§ DOCUMENT EXCERPT
═══
Re: [PULL] topic/iomem-mmap-vs-gup

From: Daniel Vetter
Date: Mon May 10 2021 - 03:17:17 EST

On Sat, May 8, 2021 at 6:47 PM Linus Torvalds
<torvalds@xxxxxxxxxxxxxxxxxxxx> wrote:
> [ Daniel, please fix your broken email setup. You have this insane
> "Reply-to" list that just duplicates all the participants. Very
> broken, very annoying ]
> On Fri, May 7, 2021 at 8:53 AM Daniel Vetter <daniel@xxxxxxxx> wrote:
> >
> > So personally I think the entire thing should just be thrown out, it's all
> > levels of scary and we have zero-copy buffer sharing done properly with
> > dma-buf since years in v4l.
> So I've been looking at this more, and the more I look at it, the less
> I like this series.
> I think the proper fix is to just fix things.
> For example, I'm looking at the v4l users of follow_pfn(), and I find
> get_vaddr_frames(), which is just broken.
> Fine, we know users are broken, but look at what appears to be the
> main user of get_vaddr_frames(): vb2_dc_get_userptr().
> What does that function do? Immediately after doing
> get_vaddr_frames(), it tries to turn those pfn's into page pointers,
> and then do sg_alloc_table_from_pages() on the end result.
> Yes, yes, it also has that "ok, that failed, let's try to see if it's
> some physically contiguous mapping" and do DMA directly to those
> physical pages, but the point there is that that only happens when
> they weren't normal pages to begin with.
> So thew *fix* for at least that path is to
> (a) just use the regular pin_user_pages() for normal pages

Yup, the "rip it all out" solution amounts to replacing this all,
including frame_vector helper code, with pin_user_pages.

> (b) perhaps keep the follow_pfn() case, but then limit it to that "no
> page backing" and that physical pages case.
═══
§ SHORT EXERCISE 1
Update the records from the line with "Screen dimensions: 1200x540" to the line with "Action: click(623, 74)" by changing "Add Account" to "Edit Account" and keeping everything else the same. Return only those lines.
The mailing list reply and the records have nothing to do with each other.
═══
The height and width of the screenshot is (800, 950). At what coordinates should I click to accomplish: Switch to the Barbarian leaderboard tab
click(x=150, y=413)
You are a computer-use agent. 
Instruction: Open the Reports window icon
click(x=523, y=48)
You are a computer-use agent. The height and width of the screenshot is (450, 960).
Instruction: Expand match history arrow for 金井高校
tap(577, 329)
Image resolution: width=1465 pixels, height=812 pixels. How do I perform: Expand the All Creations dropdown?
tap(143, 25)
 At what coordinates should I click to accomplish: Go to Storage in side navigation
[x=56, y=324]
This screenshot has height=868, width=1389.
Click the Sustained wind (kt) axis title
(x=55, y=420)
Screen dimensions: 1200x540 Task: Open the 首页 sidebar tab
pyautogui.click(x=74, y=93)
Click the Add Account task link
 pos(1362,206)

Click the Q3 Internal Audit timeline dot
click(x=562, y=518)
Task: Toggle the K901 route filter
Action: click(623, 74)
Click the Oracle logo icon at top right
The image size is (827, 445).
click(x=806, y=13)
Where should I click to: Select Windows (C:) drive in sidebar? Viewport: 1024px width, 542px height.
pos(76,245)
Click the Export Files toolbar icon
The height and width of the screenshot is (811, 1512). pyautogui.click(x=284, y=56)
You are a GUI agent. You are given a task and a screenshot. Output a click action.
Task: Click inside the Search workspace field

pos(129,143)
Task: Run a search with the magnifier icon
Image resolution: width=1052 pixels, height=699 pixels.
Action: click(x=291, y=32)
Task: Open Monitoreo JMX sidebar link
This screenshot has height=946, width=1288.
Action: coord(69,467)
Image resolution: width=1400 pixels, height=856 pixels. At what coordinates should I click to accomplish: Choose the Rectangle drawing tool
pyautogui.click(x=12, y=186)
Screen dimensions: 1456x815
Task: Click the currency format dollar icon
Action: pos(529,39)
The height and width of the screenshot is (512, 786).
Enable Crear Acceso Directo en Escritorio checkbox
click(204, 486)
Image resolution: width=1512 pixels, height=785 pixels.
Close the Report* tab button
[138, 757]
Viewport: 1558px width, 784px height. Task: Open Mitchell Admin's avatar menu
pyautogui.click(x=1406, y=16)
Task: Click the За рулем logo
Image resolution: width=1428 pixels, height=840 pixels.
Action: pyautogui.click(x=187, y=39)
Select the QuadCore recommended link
═══
§ SHORT EXERCISE 2
Duplicate the mailing list reply in full, word for word.

§ EXERCISE ANSWER 1
Screen dimensions: 1200x540 Task: Open the 首页 sidebar tab
pyautogui.click(x=74, y=93)
Click the Edit Account task link
 pos(1362,206)

Click the Q3 Internal Audit timeline dot
click(x=562, y=518)
Task: Toggle the K901 route filter
Action: click(623, 74)

§ EXERCISE ANSWER 2
Re: [PULL] topic/iomem-mmap-vs-gup

From: Daniel Vetter
Date: Mon May 10 2021 - 03:17:17 EST

On Sat, May 8, 2021 at 6:47 PM Linus Torvalds
<torvalds@xxxxxxxxxxxxxxxxxxxx> wrote:
> [ Daniel, please fix your broken email setup. You have this insane
> "Reply-to" list that just duplicates all the participants. Very
> broken, very annoying ]
> On Fri, May 7, 2021 at 8:53 AM Daniel Vetter <daniel@xxxxxxxx> wrote:
> >
> > So personally I think the entire thing should just be thrown out, it's all
> > levels of scary and we have zero-copy buffer sharing done properly with
> > dma-buf since years in v4l.
> So I've been looking at this more, and the more I look at it, the less
> I like this series.
> I think the proper fix is to just fix things.
> For example, I'm looking at the v4l users of follow_pfn(), and I find
> get_vaddr_frames(), which is just broken.
> Fine, we know users are broken, but look at what appears to be the
> main user of get_vaddr_frames(): vb2_dc_get_userptr().
> What does that function do? Immediately after doing
> get_vaddr_frames(), it tries to turn those pfn's into page pointers,
> and then do sg_alloc_table_from_pages() on the end result.
> Yes, yes, it also has that "ok, that failed, let's try to see if it's
> some physically contiguous mapping" and do DMA directly to those
> physical pages, but the point there is that that only happens when
> they weren't normal pages to begin with.
> So thew *fix* for at least that path is to
> (a) just use the regular pin_user_pages() for normal pages

Yup, the "rip it all out" solution amounts to replacing this all,
including frame_vector helper code, with pin_user_pages.

> (b) perhaps keep the follow_pfn() case, but then limit it to that "no
> page backing" and that physical pages case.